Now I drive—I drive!— down all of the roads I’ve known since I was a kid, Matunuck School House, Old Post, Route one, two, Ministerial Road2 . No one calls Route One Commodore Perry Highway just like no one calls Ministerial State Route 110. All across America, the world, people have their regionalisms about roads.
Back home, home-home, one calls the Henry Hudson 9A or 907V, not when it’s the Henry Hudson. (I)87 is both the Deegan and 87. Et cetera. I like roads, so this writing makes sense to me, but I doubt it’ll have any sort of appeal. To round out this discussion: my grandpa and I extended our drive to Rhode Island by at least two hours going down down US-20, the longest road in the United States of America.
I spent more time driving than in the passenger’s seat this trip, I think. I was dropped into the deep end a few times, and I figured it out. I scared my grandfather and my little brother, the former more genuinely than the latter. It’s true that you learn the geography of a place better in the driver’s seat. I LOVE TO DRIVE, I LOVE THE UNITED STATES OF HIGHWAYS. THANK YOU DWIGHT D. EISENHOWER, THANK YOU ROBERT MOSES (ha. Robert persona non grata Moses. I’m finally reading The Power Broker, which I’m so so excited about; in life there’s much to be thankful and grateful for)—EVEN THOUGH I HAVE NOT DRIVEN MUCH IN NEW YORK.
Two nights ago, I drove us to pizza and bingo night at the community center. None of us, my grandparents or me or my brother, won any games. Waiting for Bingo to start, my brother and I engaged in feats of physical strength outside the cluster of retirees. I would like to record the outcomes. So I won’t forget.
Kick-Punting an old basketball down the court: point him, though it never made it into the net.
Cartwheels: point me, because he couldn’t do one and I spent years of my life doing them.
Shooting baskets: point him, because he is good at basketball and I’m so, so bad.
Running off the sugar high: point him.
Lying down on the fresh-cut dry grass, staring up at the dark cloudless near-dusk sky, trying to burn it into memory: point me.
Jumping over your sister, who is lying down in the grass and staring up at the dark, cloudless, near-dusk sky: point him.
Now I’m on a pretty empty Amtrak car and just moved seats to avoid an inconsiderate woman. The man in the Bruins sweatshirt, who was right behind me as I traversed two cars trying to find an empty seat, moved long before me. I decided not to sunk-cost it.
And we’re almost out of Rhode Island. Pulling out of the last stop in the state. My summer is officially starting, my job and my routine. I have overlapping plans and I’m trying to make it all work.
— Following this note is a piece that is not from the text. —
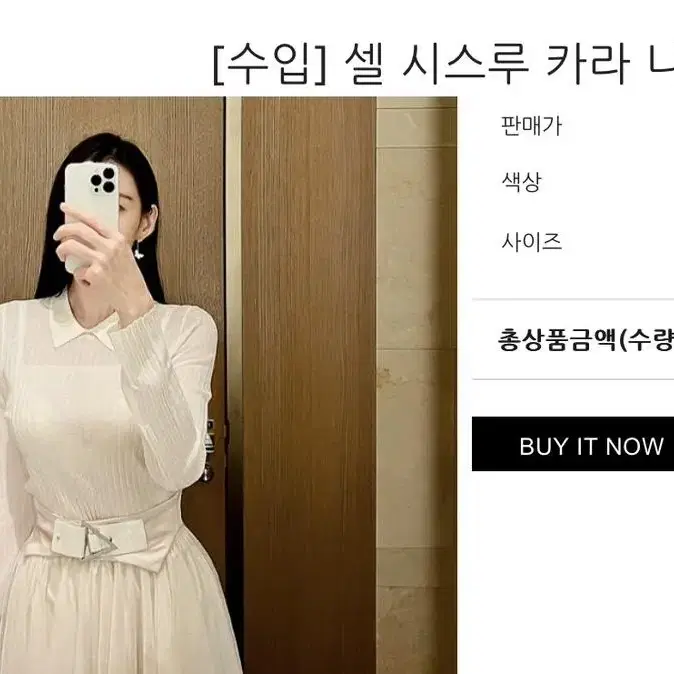Click the marble wall area in photo
Viewport: 674px width, 674px height.
417,385
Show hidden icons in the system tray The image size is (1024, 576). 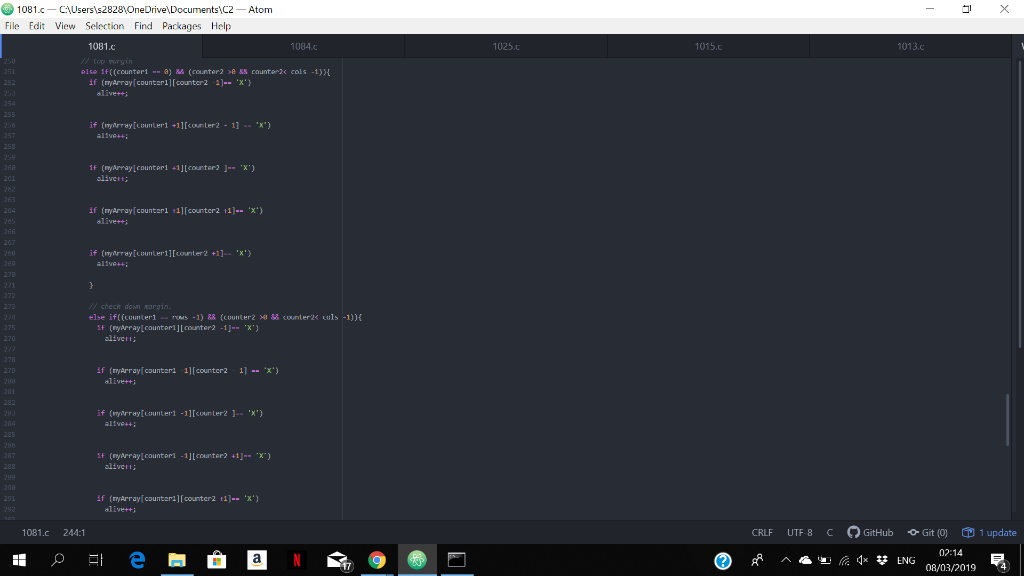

I am writing down my resolutions and listening to First Thought Best Thought, an instrumental album by the great Arthur Russell.
Recently, a song from the album shot up to his number one track on spotify and I feel like a significant part of that. Which is great, I love to feel like a part of something.
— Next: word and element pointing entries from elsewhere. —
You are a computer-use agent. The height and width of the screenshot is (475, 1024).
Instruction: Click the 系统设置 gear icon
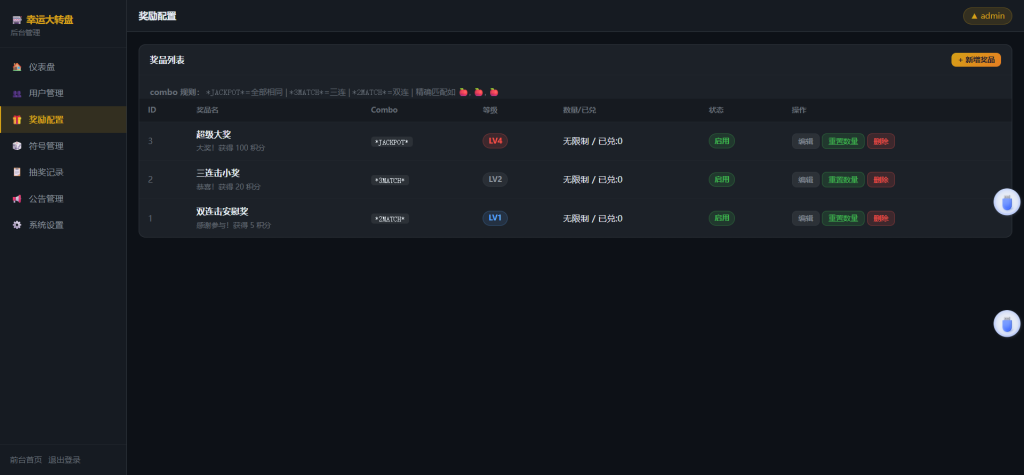coord(17,225)
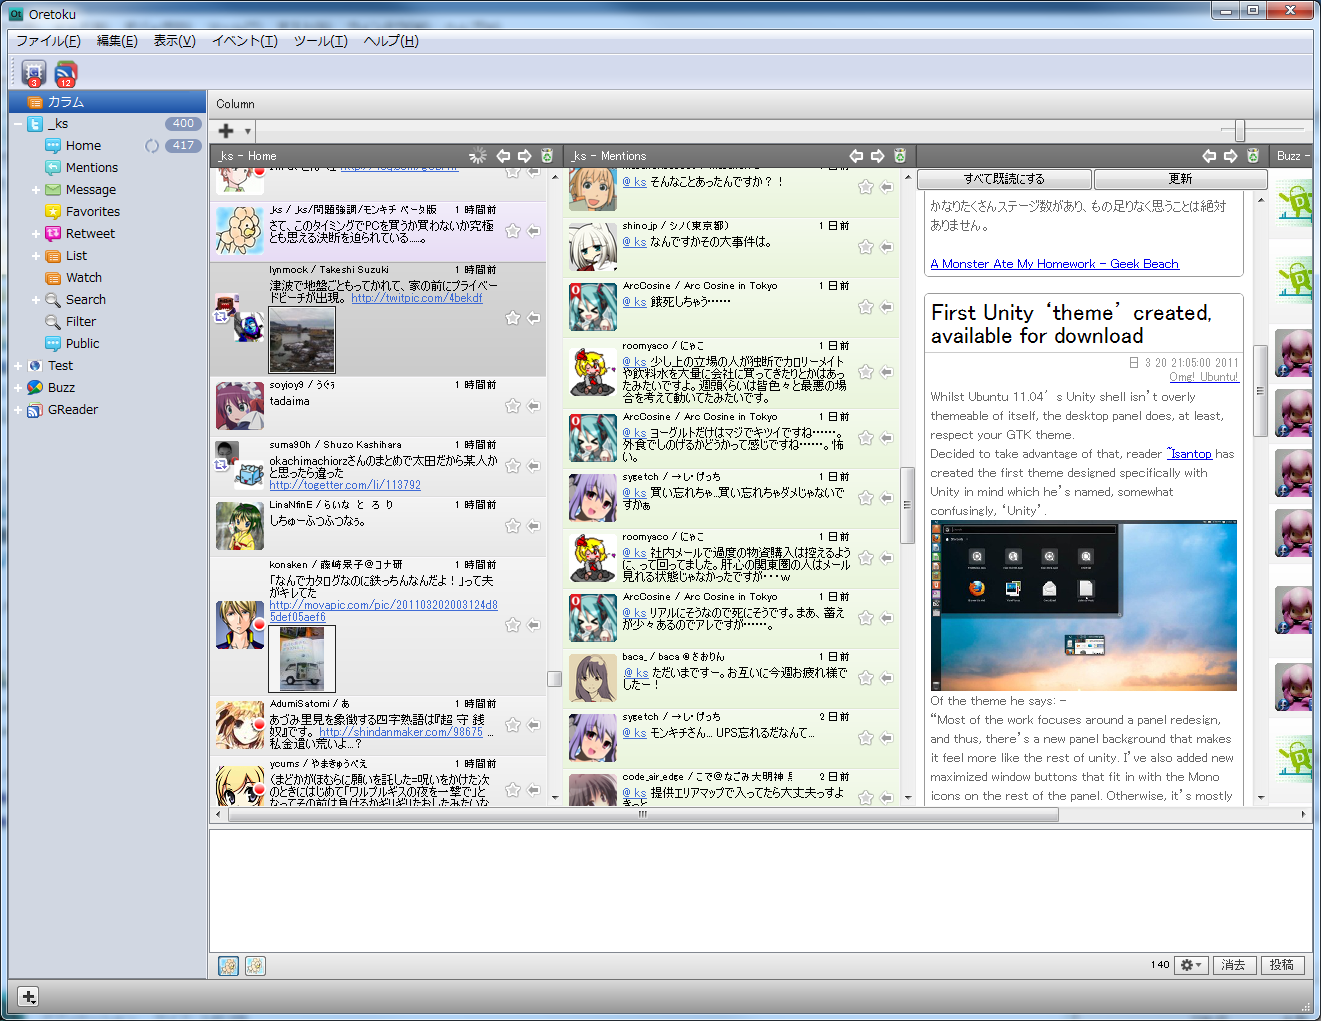
Task: Click the column width slider handle
Action: tap(1239, 130)
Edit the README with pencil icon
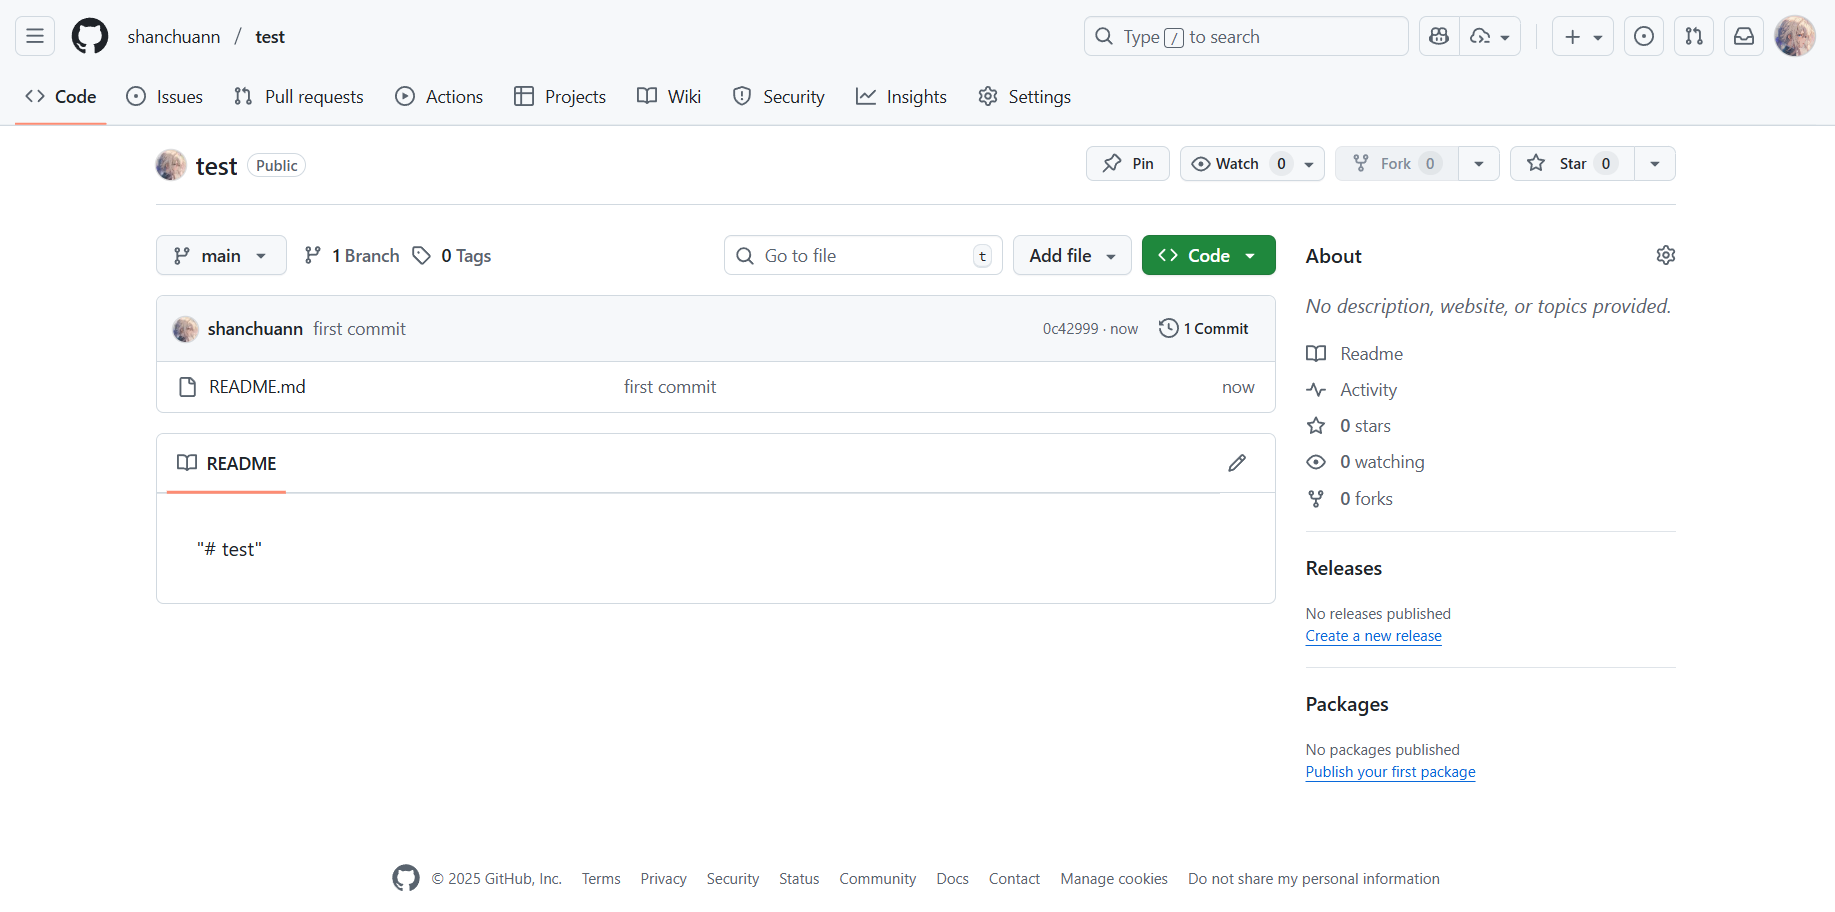 tap(1237, 463)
So far the summer has been full of small joys coupled with my desperate grasping, trying so hard to not let them fade away. Chance meetings, losing myself in museums and The Power Broker, finally being able to drive my grandma’s car, and all all all of the bucoil—making up words. Places of beauty, tunnels made up of trees.
I spend half the time telling myself don’t forget. But I’ve learned, much-delayed, that maybe I should just let them be what they are. Be what they were. It might be good to forget. At least some of it. Or let them fade into the rearview mirror, popping up now and then in my memory.
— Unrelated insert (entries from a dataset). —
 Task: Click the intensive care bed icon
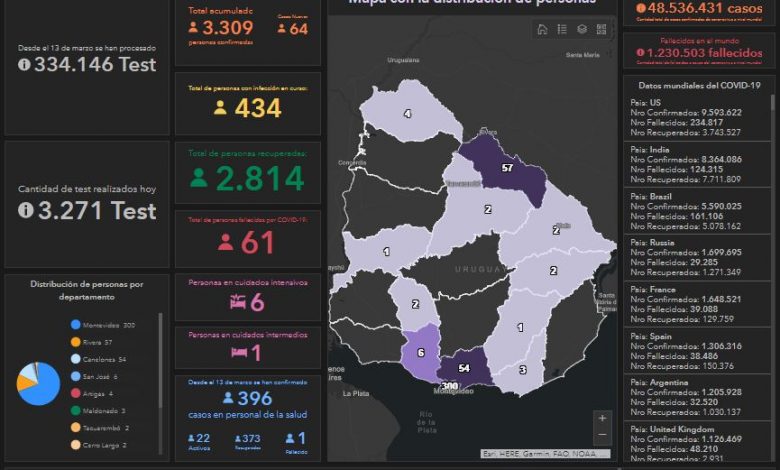238,303
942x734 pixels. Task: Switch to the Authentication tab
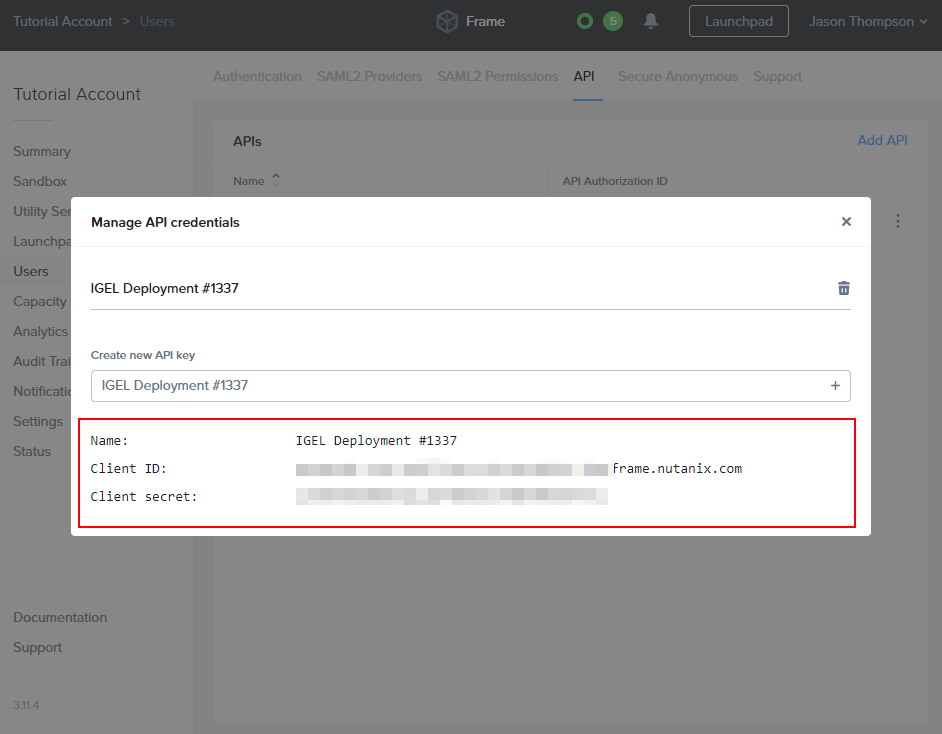[x=257, y=76]
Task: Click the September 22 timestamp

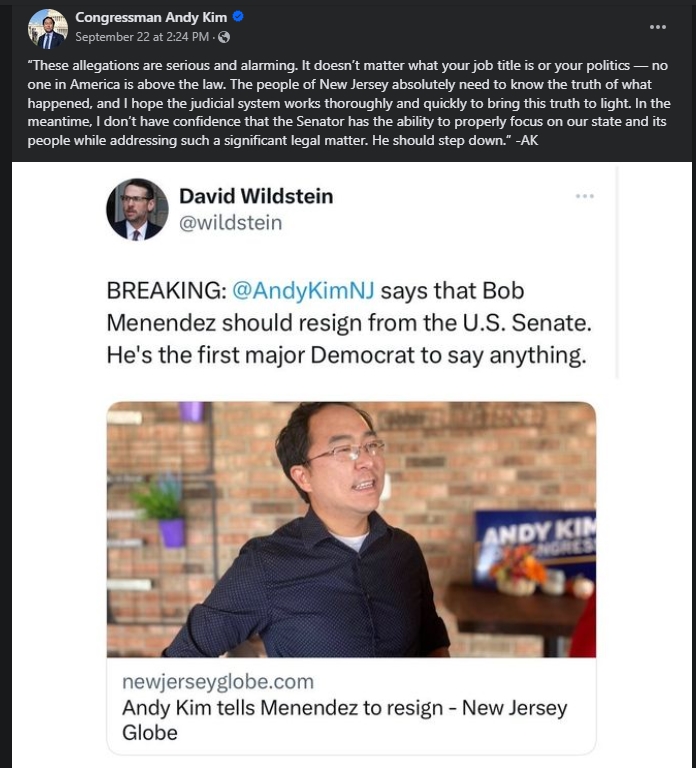Action: [x=142, y=37]
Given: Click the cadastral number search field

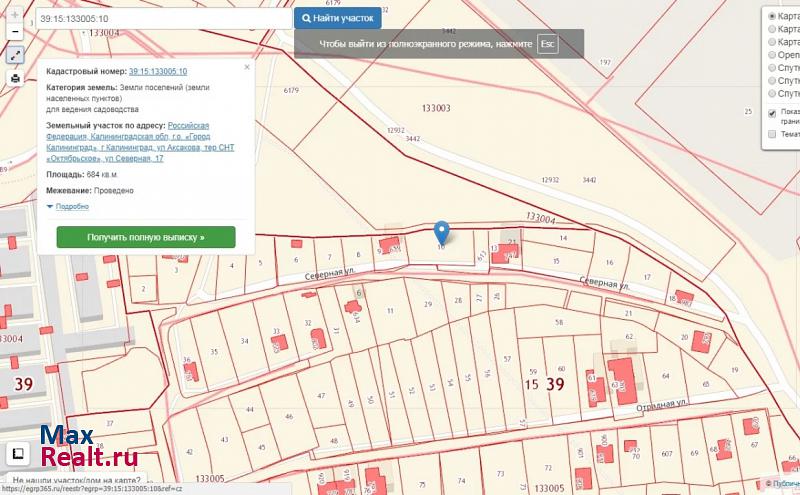Looking at the screenshot, I should click(164, 18).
Ephemeral joys, right? Staring out into the marshes watching the birds flock by. I’ve noticed, over the past few years, that the flocks have slowly developed/devolved into less organized shapes.
Ephemeral joys, right?
I’m sure you all know my name but I’m so so scared of the internet.
Which Jhumpa Lahiri, raised within probably a ten-mile radius of the house, has written about. My mom thinks she’s stepped foot in ours, which is like my dad thinking he stayed in the same place, slept in the same room, as Albert Einstein when he worked as a trail guide at Bandelier National Monument and Einstein was not-quite-at-Los-Alamos. As I do, I’m losing track of myself.